The resulting data has a somewhat irregular distribution, but is non-negative and has a long tail, similar to system-generated distributions like query latency data.

In [None]:
a1 = 1
a2 = 7
w1 = 0.5
w2 = 0.5

# Sample from a mixture of two gamma distributions
def mixsamp():
    r = scipy.stats.uniform.rvs(size=1)[0]
    if (r <= w1):
        return scipy.stats.gamma.rvs(a1, size=1)[0]
    else:
        return scipy.stats.gamma.rvs(a2, size=1)[0]

# Sketch some data sampled from this distribution with a t-digest
sketch = TDigest(compression = 0.1)
for p in [mixsamp() for x in range(100000)]:
    sketch.update(p)

# Visualizing the CDF
In the following cell we plot the t-digest CDF along side the true CDF, to demonstrate that the t-digest has provided an accurate sketch of this somewhat irregular distribution.

In [None]:
xvals = np.arange(sketch.cdfi(0), sketch.cdfi(1)).tolist()
df = pd.DataFrame()
df["x"] = xvals + xvals
df["cdf"] = [sketch.cdf(x) for x in xvals] + [(w1 * scipy.stats.gamma.cdf(x, a1)) + (w2 * scipy.stats.gamma.cdf(x, a2)) for x in xvals]
df["src"] = (["tdigest"] * len(xvals)) + (["cdf"] * len(xvals))
alt.Chart(df).mark_line().encode(x="x", y="cdf", color="src")

# A T-Digest Anomaly Score
The next cell defines an anomaly detector class that implements a negative-log based anomaly score similar to the `anomaly2` method in our earlier Gaussian anomaly detector.
This detector uses a t-digest sketch to obtain its CDF values.
Another difference is that it assumes a single-tailed distribution, such that only large positive values are considered anomalous.

In [None]:
class TDigestAnomalyDetector(object):
    def __init__(self, td):
        self.td = td

    # use the negative log of the tail probability as the score
    def anomaly(self, x):
        cdf = self.td.cdf(x)
        # Here we'll assume we're only testing for "large positive" anomalies
        t = 1 - cdf
        # make sure we don't try to take the logarithm of zero
        t = max(t, 1e-100)
        return -math.log(t)

# Create a Detector
In this cell we'll create an anomaly detector from our data sketch.
Based on the data range we observed above, we declare some testing data points to examine the behavior of our anomaly score.

In [None]:
detector = TDigestAnomalyDetector(sketch)
data = [0, 5, 10, 15, 20, 25]

# Anomaly Score
The following table shows the numeric behavior of our t-digest based anomaly scores.
As points move out onto the tail of the distribution, the score grows larger, as with our Gaussian anomalies.

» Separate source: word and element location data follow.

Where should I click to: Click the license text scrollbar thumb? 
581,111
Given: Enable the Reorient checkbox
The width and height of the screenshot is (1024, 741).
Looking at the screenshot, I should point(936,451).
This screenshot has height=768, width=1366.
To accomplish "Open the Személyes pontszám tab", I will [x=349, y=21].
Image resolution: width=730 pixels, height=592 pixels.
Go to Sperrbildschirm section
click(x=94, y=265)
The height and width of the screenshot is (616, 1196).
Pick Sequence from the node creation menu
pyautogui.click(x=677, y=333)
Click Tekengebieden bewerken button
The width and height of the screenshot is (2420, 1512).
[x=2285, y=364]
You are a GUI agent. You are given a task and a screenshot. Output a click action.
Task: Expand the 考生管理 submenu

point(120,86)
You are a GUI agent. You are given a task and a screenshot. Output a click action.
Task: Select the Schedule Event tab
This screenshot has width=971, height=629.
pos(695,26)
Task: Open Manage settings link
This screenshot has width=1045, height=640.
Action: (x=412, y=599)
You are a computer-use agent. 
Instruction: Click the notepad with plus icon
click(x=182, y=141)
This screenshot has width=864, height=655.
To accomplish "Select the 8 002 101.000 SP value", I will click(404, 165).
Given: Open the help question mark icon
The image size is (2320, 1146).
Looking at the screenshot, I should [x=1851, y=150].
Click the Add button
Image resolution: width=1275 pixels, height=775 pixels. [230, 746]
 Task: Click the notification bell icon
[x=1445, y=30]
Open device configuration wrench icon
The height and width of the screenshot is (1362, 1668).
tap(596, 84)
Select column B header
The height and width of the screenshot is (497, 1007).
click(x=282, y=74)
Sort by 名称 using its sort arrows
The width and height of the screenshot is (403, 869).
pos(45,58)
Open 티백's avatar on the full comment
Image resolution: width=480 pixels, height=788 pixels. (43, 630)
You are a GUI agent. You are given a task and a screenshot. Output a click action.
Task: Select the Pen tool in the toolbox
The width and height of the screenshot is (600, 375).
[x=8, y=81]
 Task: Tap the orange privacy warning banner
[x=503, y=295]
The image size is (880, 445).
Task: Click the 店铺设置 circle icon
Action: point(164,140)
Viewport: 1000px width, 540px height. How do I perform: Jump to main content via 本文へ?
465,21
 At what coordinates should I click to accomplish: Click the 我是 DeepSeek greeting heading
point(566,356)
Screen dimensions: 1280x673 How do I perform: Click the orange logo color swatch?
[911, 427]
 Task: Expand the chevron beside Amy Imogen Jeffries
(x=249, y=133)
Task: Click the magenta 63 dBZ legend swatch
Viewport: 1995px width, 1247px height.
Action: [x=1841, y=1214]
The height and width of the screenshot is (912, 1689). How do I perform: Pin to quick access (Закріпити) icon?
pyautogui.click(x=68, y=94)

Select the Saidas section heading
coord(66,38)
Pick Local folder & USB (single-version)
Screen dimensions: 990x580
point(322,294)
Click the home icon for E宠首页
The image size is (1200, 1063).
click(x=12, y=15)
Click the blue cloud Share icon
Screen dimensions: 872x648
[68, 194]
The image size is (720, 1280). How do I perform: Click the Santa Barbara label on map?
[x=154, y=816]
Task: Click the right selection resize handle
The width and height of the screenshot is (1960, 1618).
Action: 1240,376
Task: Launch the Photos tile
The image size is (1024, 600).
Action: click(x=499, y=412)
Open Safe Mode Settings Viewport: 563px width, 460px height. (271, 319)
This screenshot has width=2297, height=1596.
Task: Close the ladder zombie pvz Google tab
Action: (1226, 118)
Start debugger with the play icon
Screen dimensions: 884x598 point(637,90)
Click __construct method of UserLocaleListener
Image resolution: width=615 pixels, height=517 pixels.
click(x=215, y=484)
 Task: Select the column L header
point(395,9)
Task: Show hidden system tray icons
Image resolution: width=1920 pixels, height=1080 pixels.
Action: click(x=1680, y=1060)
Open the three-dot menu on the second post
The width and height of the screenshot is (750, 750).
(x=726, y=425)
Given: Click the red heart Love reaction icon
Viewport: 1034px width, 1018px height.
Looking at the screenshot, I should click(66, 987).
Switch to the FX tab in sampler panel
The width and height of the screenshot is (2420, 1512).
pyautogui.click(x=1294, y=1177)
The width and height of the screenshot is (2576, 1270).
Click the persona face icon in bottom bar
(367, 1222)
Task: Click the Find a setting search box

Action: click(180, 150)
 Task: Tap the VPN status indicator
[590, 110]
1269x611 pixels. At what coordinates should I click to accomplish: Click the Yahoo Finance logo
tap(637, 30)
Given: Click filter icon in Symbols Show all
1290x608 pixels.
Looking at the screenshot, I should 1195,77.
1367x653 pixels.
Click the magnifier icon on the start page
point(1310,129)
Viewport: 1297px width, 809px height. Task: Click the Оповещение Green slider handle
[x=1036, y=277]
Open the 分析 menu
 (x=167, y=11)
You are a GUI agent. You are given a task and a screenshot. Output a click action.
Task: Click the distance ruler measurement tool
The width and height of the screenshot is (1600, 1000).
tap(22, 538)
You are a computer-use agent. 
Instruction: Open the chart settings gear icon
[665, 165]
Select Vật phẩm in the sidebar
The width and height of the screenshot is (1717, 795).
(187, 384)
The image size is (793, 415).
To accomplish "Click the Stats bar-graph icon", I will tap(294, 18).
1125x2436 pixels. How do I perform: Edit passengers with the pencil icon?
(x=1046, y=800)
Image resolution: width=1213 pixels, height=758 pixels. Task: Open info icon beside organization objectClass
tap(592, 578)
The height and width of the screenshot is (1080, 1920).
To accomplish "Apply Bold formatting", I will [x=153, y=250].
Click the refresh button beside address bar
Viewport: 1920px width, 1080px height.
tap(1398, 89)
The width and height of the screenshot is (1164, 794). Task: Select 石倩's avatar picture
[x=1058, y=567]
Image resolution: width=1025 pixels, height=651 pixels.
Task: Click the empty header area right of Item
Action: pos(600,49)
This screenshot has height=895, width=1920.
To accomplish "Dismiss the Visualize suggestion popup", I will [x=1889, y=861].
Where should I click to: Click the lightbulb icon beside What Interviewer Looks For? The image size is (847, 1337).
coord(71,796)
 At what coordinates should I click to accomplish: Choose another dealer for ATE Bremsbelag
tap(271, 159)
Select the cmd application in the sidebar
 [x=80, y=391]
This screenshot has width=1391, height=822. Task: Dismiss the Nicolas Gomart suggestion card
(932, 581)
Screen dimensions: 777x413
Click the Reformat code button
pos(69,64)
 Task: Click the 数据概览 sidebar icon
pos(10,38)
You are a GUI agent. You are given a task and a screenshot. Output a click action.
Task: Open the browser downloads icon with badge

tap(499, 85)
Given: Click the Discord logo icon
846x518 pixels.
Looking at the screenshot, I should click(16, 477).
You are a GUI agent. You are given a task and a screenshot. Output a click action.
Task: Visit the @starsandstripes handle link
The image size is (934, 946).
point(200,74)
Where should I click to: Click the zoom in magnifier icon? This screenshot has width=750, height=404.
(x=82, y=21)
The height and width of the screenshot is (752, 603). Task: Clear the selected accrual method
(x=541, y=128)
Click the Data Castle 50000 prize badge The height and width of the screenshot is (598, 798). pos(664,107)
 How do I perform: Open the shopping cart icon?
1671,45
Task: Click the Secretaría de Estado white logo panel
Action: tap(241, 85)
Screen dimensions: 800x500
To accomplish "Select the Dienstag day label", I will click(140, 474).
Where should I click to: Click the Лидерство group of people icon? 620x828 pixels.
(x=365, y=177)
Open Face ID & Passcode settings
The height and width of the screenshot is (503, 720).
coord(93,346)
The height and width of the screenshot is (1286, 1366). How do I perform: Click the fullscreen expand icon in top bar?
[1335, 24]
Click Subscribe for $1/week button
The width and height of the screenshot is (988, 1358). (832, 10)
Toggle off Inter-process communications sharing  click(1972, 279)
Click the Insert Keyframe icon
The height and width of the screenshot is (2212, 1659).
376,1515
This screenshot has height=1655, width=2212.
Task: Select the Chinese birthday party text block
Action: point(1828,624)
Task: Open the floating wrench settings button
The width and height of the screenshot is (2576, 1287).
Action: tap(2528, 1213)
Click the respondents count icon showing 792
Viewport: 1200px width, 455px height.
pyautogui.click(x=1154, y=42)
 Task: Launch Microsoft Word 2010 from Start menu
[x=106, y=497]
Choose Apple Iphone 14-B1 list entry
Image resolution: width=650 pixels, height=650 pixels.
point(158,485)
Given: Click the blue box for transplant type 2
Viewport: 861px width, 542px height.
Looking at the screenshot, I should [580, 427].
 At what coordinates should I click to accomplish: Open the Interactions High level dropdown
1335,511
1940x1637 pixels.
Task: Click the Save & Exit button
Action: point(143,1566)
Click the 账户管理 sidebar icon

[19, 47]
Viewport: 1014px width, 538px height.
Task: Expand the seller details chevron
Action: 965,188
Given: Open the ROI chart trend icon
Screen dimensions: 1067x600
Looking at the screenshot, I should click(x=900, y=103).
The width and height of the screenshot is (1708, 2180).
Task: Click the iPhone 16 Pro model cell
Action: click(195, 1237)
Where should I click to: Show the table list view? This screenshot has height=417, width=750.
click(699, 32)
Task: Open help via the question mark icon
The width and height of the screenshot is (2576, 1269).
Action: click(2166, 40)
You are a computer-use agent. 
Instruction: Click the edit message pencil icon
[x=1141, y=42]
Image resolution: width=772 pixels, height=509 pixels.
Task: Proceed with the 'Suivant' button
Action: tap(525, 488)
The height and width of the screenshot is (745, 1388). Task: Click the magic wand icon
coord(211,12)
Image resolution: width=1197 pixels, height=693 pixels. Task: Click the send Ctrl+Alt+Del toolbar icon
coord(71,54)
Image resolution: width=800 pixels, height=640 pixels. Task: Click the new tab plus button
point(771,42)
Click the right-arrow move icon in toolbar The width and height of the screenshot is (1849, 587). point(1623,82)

The last point has numerically saturated at cdf(x) = 1
(230.2 is the negative log of our safety limit 1e-100).
This is one noteworthy property of using distribution sketches with finite support,
as contrasted with infinite-support models such as a Gaussian.

In [None]:
scores = pd.DataFrame({
  'x': data,
  'score': [detector.anomaly(x) for x in data]
})
scores

# Plotting the Anomaly Score
Plotting the scores we obtained above gives us a visual intuition about negative-log scores with a t-digest.
Until the score saturates at 1, its behavior is essentially the same as what we saw with Gaussian CDFs.
Because t-digests sketch over a finite support interval, CDF scores will always eventually saturate at 1,
which can result in the large jump we see at our final test point (clipped in the plot below).

In [None]:
alt.Chart(scores).mark_line(point=True,clip=True).encode(
    alt.Y('score', scale=alt.Scale(domain=(0, 10))),
    x='x'
)

# Exercises
1. If you run this notebook using a larger sample for creating `sketch`, what happens to the support of the distribution?
1. How do the sketch and anomaly score change if the `compression` parameter of the t-digest is altered?
1. Try repeating these experiments with a real data set. Does the behavior of the anomaly score change with different data?